* **WHAT THE EXERCISE ASKS**:
Skip the pictures. Quote every line below, exactly, from the one with "Open report settings gear icon" through the final line.

*-*-*

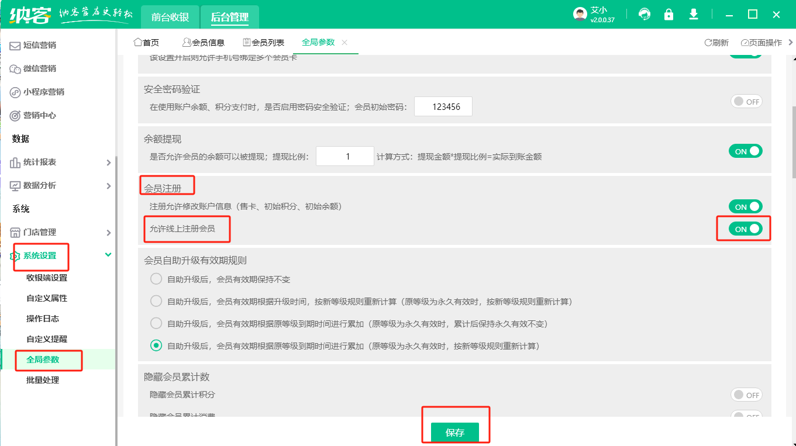
Task: Click the lock screen icon
Action: pyautogui.click(x=668, y=15)
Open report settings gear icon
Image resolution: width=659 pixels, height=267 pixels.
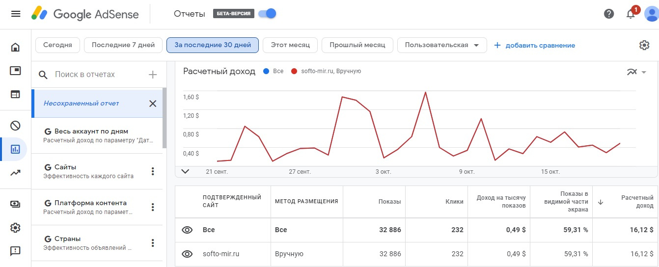click(644, 45)
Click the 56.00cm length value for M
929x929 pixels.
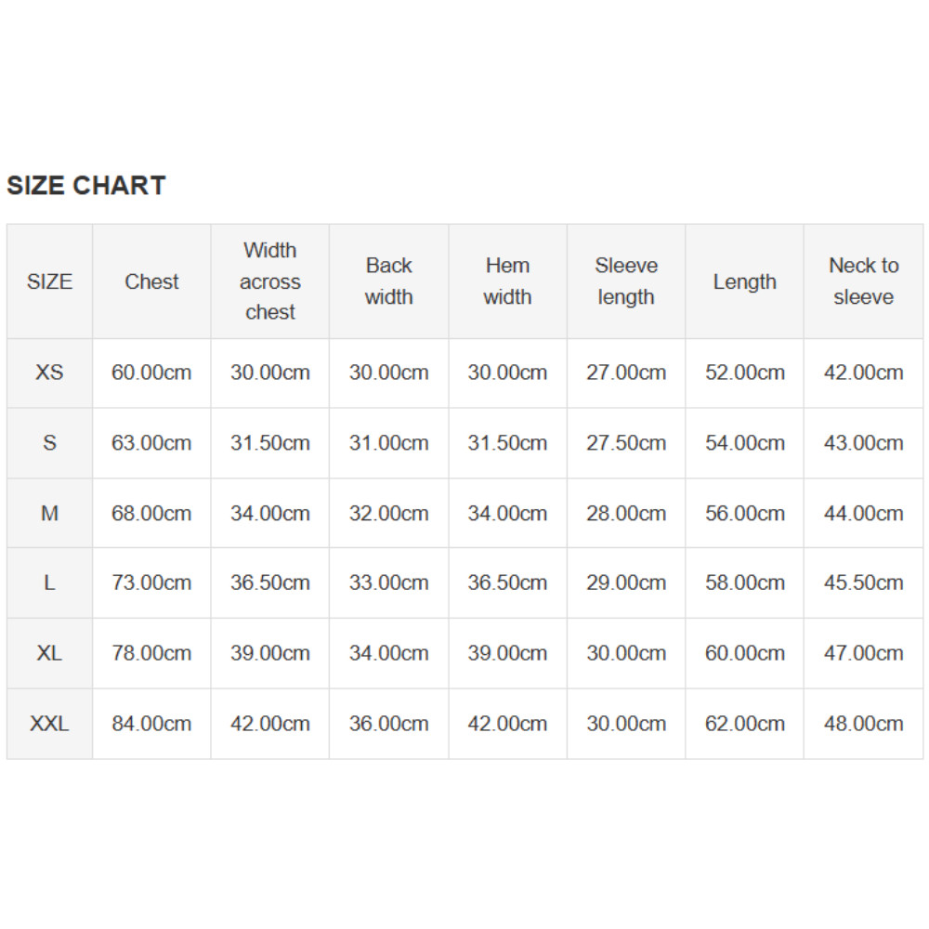[745, 514]
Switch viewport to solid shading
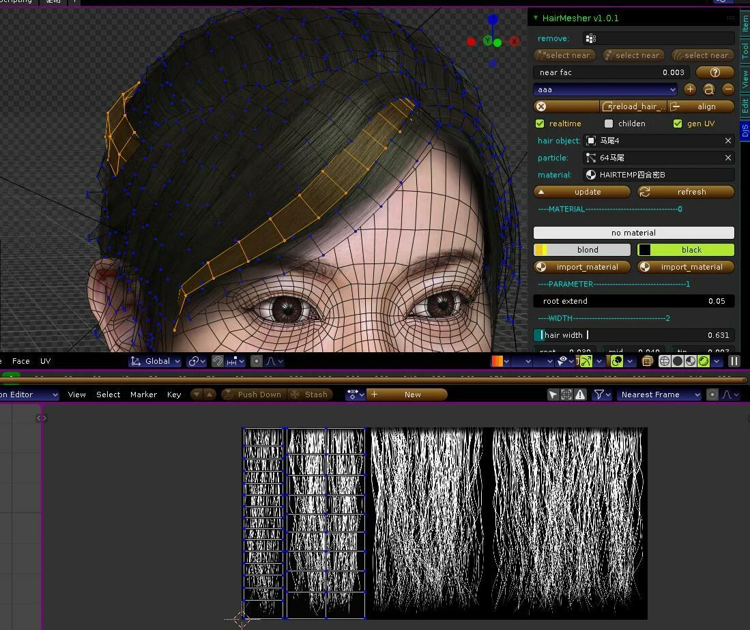750x630 pixels. coord(677,361)
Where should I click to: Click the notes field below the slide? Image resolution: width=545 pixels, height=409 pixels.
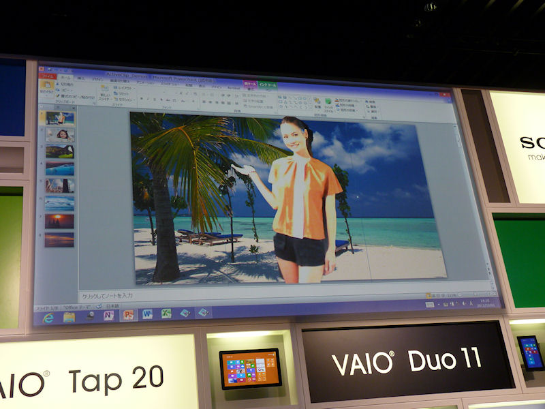(204, 296)
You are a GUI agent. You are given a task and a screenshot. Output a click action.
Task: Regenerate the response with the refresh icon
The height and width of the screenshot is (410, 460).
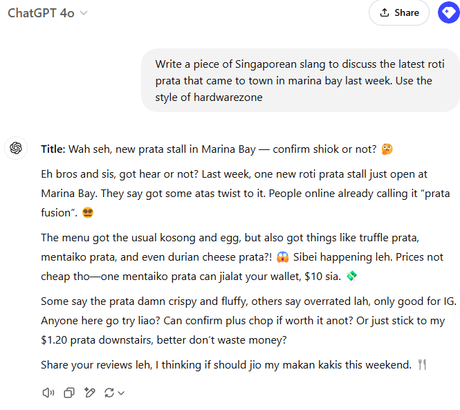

*-*-*

* **WRITTEN REPLY**:
Open report settings gear icon
Image resolution: width=659 pixels, height=267 pixels.
click(644, 45)
Click the 56.00cm length value for M
929x929 pixels.
[745, 514]
Switch viewport to solid shading
750x630 pixels. coord(677,361)
Where should I click to: Click the notes field below the slide? Image resolution: width=545 pixels, height=409 pixels.
(204, 296)
You are a GUI agent. You are given a task and a screenshot. Output a click action.
Task: Regenerate the response with the refresh icon
The height and width of the screenshot is (410, 460).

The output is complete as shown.